GOAL OF THE EXERCISE
Quote all of the data that follows exactly as written, skipping the images.

INPUT FOR THIS TASK
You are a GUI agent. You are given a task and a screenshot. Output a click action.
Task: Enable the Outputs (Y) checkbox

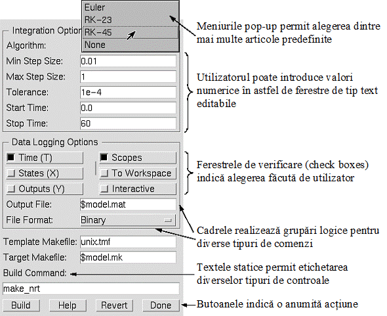pyautogui.click(x=45, y=189)
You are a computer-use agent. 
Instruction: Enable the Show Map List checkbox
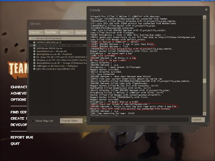click(x=33, y=121)
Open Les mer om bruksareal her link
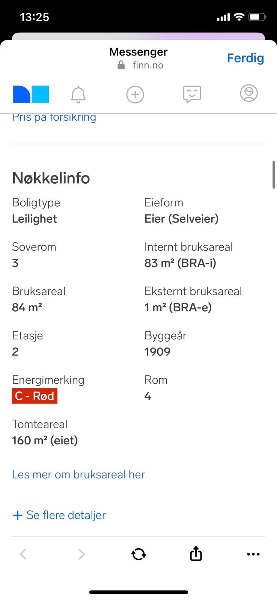Viewport: 277px width, 600px height. pos(78,474)

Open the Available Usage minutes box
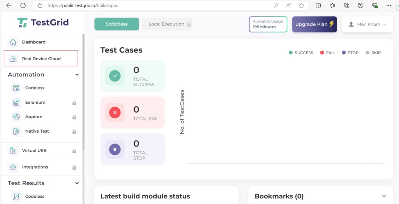pos(268,24)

ANSWER BOX
You are a GUI agent. You are given a task and a screenshot. Output a click action.
Task: Enable the Outputs (Y) checkbox

pyautogui.click(x=45, y=189)
You are a computer-use agent. 
Instruction: Enable the Show Map List checkbox
click(x=33, y=121)
Open Les mer om bruksareal her link
Viewport: 277px width, 600px height. pos(78,474)

Open the Available Usage minutes box
pos(268,24)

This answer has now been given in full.